Face à ces accusations, la Défense britannique a réagi en dénonçant de « fausses informations » destinées à « détourner l’attention », tandis qu’un responsable ukrainien a suggéré qu’une « manipulation négligente d’explosifs » par les forces russes était à l’origine de l’incident.
Peu avant l’annonce de la suspension de l’accord céréalier, le ministre russe de l’Agriculture avait une nouvelle fois critiqué le texte à la télévision, accusant les pays de l’UE de s’approprier les exportations ukrainiennes devant revenir aux pays pauvres. Ces allégations avaient précédemment été démenties par le centre de coordination situé en Turquie. L’Ukraine, elle, accusait la Russie de bloquer les navires dans le détroit du Bosphore. Selon le président ukrainien, Volodymyr Zelensky, la Chine, l’Égypte, le Bangladesh, l’Indonésie, l’Irak, le Liban ou les pays du Maghreb sont parmi les États affectés par ces retards.
Pénuries en vue en Tunisie ?
Le Maghreb est en effet très dépendant des céréales provenant d’Ukraine et de Russie. La suspension de l’accord risque de créer de nouvelles tensions inflationnistes, voire des pénuries. La Tunisie importait près de la moitié de son blé tendre (pour faire du pain notamment) d’Ukraine avant la guerre, et 10 % auprès de la Russie. Situation similaire pour l’orge, pour lequel les deux pays représentaient plus de 60% des achats tunisiens. Dans un contexte de multiplication des pénuries dans le pays, la décision russe risque d’avoir de lourdes conséquences.
Maroc en revanche a rapidement réagi en diversifiant ses fournisseurs.
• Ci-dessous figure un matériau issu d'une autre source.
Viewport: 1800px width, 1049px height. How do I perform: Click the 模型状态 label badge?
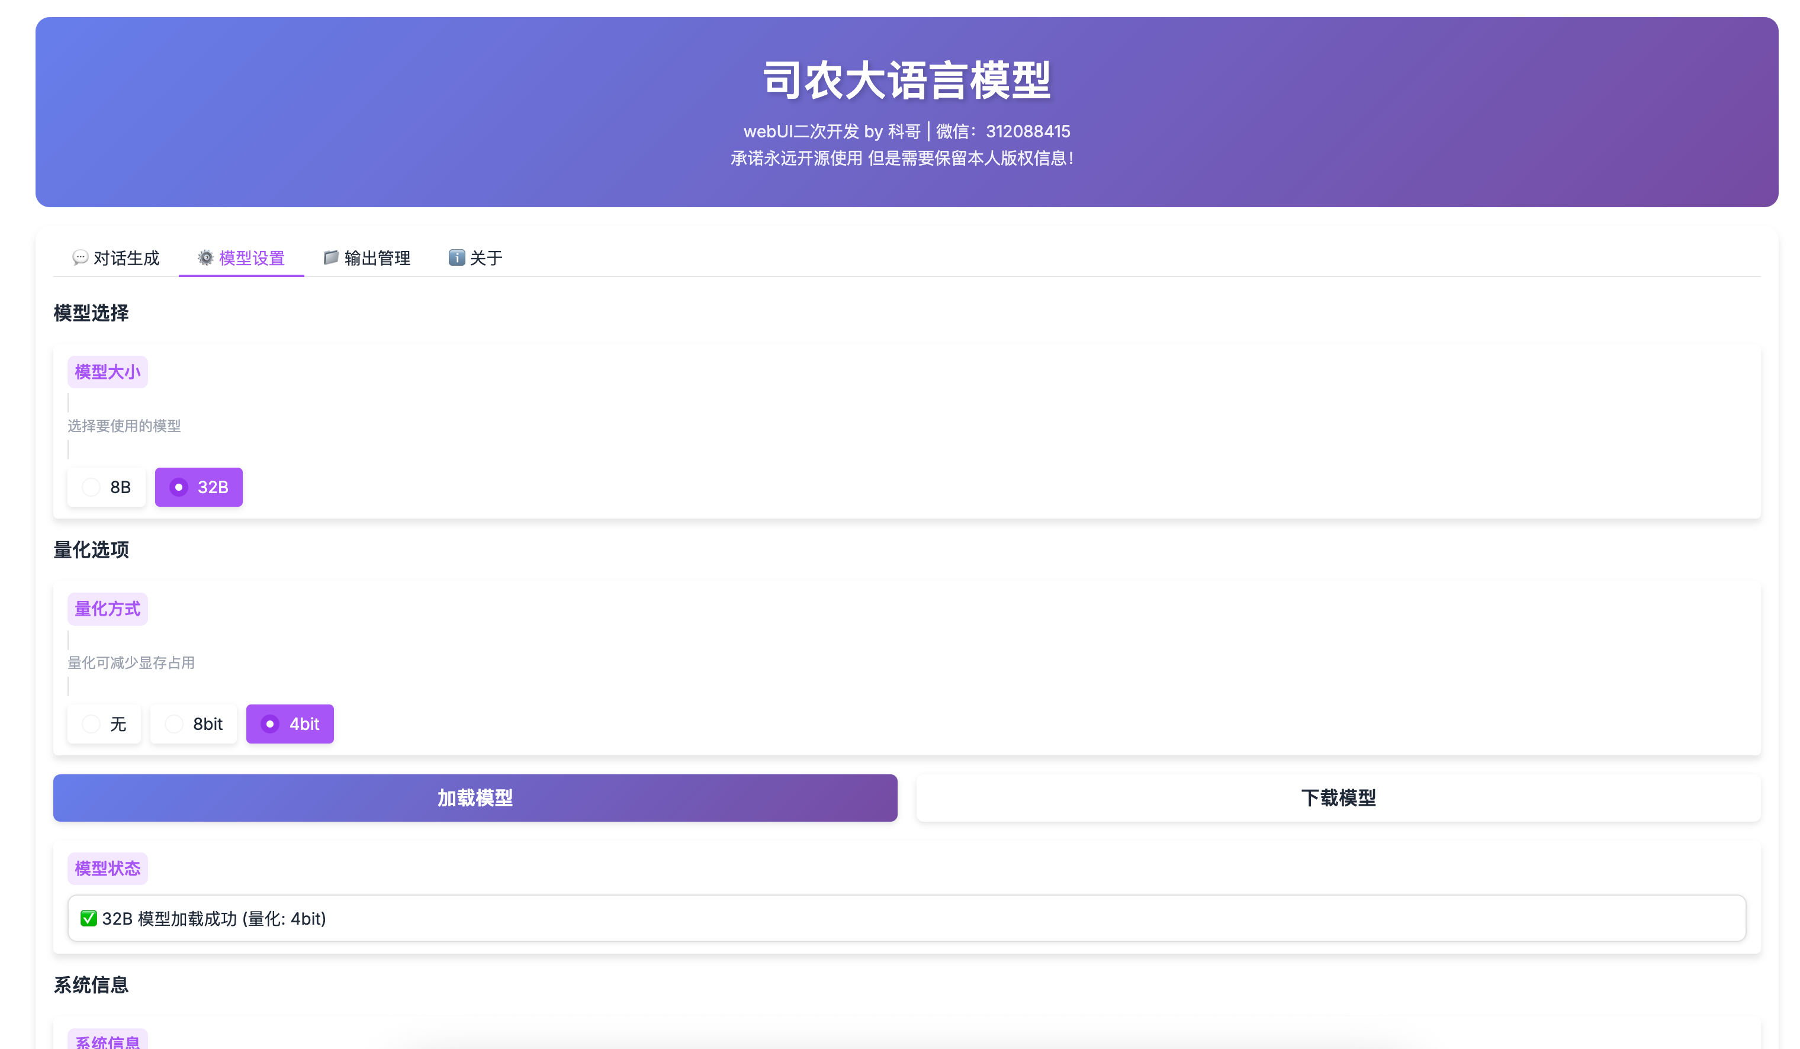point(108,868)
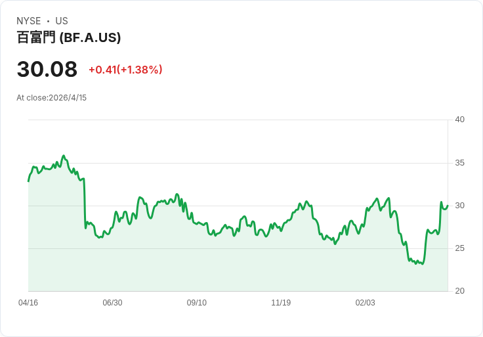
Task: Click the latest data point at chart end
Action: tap(448, 206)
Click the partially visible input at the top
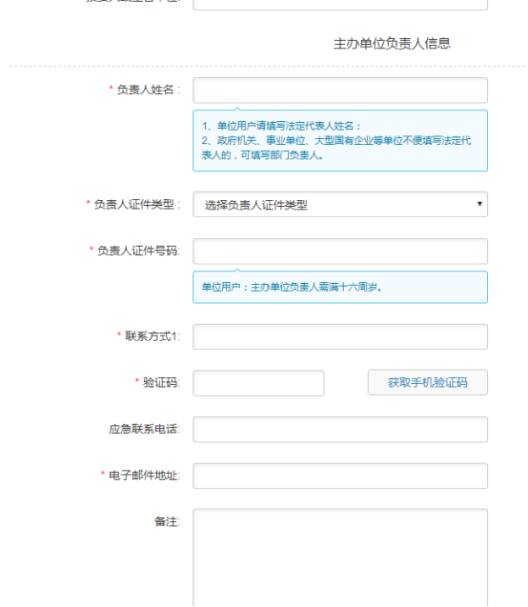Image resolution: width=528 pixels, height=607 pixels. pyautogui.click(x=340, y=5)

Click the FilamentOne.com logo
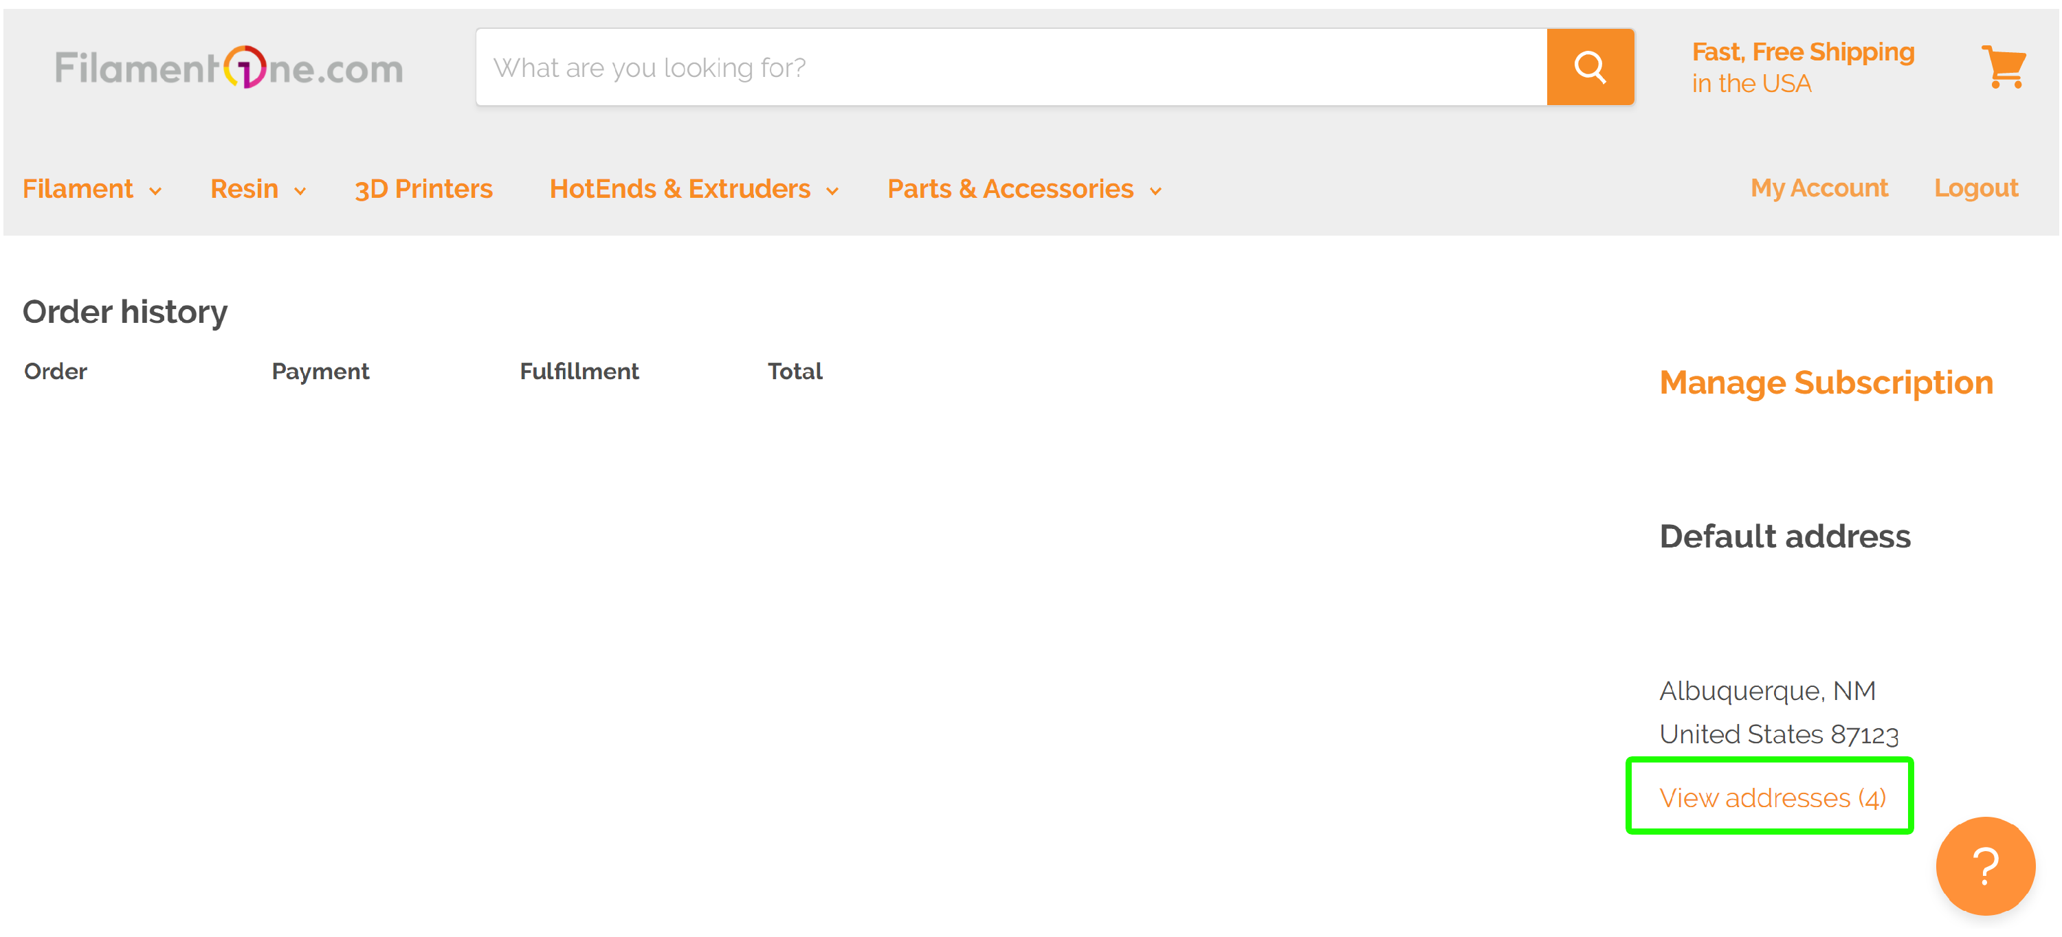(229, 67)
Alors que le Royaume était devenu en 2018 le 3e client de l’Ukraine, elle n’en dépend plus qu’à hauteur de 26 %. L’Argentine et le Brésil sont ainsi devenus les principaux partenaires en fournissant 41 % des céréales au pays.
Reste que si l’Ukraine n’est plus en mesure d’exporter sa production céréalière, les prix qui s’étaient stabilisés vont repartir à la hausse au détriment de millions de personnes en précarité alimentaires dans le monde.